E qual é o grau de risco de entupir com títulos públicos, SEM GRAU DE INVESTIMENTO, as carteiras de fundos (de curto prazo ou previdenciários) e os balanços dos bancos na crença insana que governos não quebram (vide RJ, RS, MG e outros). Gerando e distribuindo lucros de bilhões que são pagos pela divida bruta de um governo que demonstra incapacidade crescente de gerar poupança fiscal para resgatar seus compromissos?

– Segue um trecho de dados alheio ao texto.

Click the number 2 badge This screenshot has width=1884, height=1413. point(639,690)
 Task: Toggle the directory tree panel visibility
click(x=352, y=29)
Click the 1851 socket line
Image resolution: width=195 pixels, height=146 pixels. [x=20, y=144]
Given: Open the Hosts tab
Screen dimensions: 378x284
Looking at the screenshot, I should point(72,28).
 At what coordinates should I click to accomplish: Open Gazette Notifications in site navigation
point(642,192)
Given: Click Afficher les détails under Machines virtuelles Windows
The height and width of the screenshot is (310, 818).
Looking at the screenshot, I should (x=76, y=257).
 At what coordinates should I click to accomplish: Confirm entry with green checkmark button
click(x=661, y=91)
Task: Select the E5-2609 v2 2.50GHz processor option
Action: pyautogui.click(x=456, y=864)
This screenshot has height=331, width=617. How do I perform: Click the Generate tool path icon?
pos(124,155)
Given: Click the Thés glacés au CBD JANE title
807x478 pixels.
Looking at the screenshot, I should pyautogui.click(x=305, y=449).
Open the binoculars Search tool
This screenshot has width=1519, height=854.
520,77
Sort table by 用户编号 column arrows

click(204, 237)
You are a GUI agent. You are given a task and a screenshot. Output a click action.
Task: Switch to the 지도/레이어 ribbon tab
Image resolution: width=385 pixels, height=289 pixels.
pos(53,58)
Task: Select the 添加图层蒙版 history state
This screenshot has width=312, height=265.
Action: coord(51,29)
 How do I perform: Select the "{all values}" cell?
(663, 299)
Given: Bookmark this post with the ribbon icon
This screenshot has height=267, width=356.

Mesmo que as notas de rating desses bancos tenham sido rebaixadas no mesmo momento das perdas dos graus de investimento do país?

Isto não quer dizer nada?

Se o setor de intermediação capta R$ 3,1 trilhões para suprir créditos a famílias e empresas e capta R$ 4,0 trilhões para carregar títulos (ou um PIB anual), o que aconteceria se o setor financeiro não passasse mais a contar com os ganhos do rentismo parasitário da divida
pública?

Vão gerar bilhões de resultados anuais aumentando tarifas de prestação de serviços? Haveria competência para originar ganhos provenientes da assunção de novos riscos de créditos a serem buscados no mercado, a taxas menos abusivas e escorchantes, por óbvio? No nível da
SELIC atual, por exemplo? Vão financiar infraestrutura de longo prazo como deliram alguns próceres de PPP e Concessões?

Creio que sobrariam muito poucos bancos… a oligopolização (e seus elevados custos) seria madrasta de um mundo selicado para tomadores preferencialmente privados…os bancos desaprenderam a originar e a bancar novos negócios…e faz muito tempo (a inadimplência
branca e o estouro das recuperações judiciais de créditos mastodônticos que o digam).

Qual o futuro de uma economia que drena renda e valor dos ganhos do trabalho e da produção em prol da oferta de serviços públicos custosos e deficientes e que oferta crédito insuficiente e caro para quem quer trabalhar (OPEX) e investir (CAPEX)?

Que AÇÕES PRESENTES OU FUTURAS dos governos atuais (ou dos que querem ascender) estão contemplando esses dados e informações para REINCLUIR esses contingentes de renda potencial para o crescimento da sociedade e da economia?

E em que PRAZO se pode esperar a mudança prevista ou proposta por esses governantes?

Criar valor na economia, substituindo o que destrói valor (impostos elevados e juros escorchantes), elevando a renda disponível, continua a ser o grande desafio da economia brasileira.